Laut der Studie könnten die jährlichen Kosten für die PFAS-Filterung in Deutschland in die Milliarden gehen. Die Wasserversorger warnen vor einer Kostenexplosion, die letztlich von den Verbrauchern getragen werden müsse. Einige Experten fordern daher eine stärkere Regulierung der PFAS-Produktion und -Verwendung an der Quelle, um die Belastung des Trinkwassers von vornherein zu reduzieren.

Politische Diskussionen

Die neuen Grenzwerte sind Teil eines EU-weiten Vorstoßes zur Begrenzung von PFAS. In Deutschland wird nun darüber debattiert, wie die Kosten für die Wasseraufbereitung gerecht verteilt werden können.
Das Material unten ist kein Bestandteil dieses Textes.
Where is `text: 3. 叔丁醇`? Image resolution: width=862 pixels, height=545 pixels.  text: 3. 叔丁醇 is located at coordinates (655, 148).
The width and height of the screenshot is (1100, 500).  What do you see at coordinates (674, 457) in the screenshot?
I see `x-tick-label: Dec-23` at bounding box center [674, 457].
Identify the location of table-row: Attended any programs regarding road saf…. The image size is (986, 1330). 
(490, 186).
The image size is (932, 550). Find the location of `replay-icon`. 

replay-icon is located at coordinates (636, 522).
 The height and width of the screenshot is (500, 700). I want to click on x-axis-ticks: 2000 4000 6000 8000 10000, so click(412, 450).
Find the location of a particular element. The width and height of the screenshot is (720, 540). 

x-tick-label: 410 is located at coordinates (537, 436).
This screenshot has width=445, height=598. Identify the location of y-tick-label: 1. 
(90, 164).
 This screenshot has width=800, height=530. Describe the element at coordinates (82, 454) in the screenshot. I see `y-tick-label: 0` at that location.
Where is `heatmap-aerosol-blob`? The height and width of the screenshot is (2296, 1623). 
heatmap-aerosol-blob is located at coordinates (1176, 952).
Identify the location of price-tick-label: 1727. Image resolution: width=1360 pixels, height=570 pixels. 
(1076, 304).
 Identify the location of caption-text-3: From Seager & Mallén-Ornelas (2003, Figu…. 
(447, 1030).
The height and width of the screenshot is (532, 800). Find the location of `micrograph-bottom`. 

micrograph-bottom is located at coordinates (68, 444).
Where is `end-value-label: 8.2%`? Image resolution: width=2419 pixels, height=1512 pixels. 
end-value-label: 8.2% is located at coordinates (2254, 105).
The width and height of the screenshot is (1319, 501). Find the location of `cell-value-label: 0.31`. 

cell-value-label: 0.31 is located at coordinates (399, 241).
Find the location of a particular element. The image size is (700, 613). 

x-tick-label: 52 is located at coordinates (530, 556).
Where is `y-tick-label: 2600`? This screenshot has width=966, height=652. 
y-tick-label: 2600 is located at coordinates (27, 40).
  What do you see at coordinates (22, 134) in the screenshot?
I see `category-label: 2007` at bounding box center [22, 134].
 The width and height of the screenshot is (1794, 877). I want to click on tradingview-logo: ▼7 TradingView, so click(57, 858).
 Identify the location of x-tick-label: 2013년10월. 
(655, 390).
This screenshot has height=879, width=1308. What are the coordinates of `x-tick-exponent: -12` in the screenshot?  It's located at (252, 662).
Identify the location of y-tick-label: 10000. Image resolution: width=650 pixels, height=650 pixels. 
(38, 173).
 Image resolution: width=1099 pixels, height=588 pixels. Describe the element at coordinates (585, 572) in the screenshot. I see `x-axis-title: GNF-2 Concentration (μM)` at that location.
Umweltverbände plädieren für ein Verbot bestimmter PFAS-Verbindungen, während die Industrie auf die wirtschaftlichen Folgen hinweist.

Fazit

Die strengeren Grenzwerte für PFAS im Trinkwasser sind ein wichtiger Schritt zum Schutz der Gesundheit, bringen jedoch erhebliche finanzielle Belastungen mit sich. Eine nachhaltige Lösung erfordert sowohl Investitionen in Filtertechnologien als auch eine Reduzierung des PFAS-Einsatzes in der Industrie.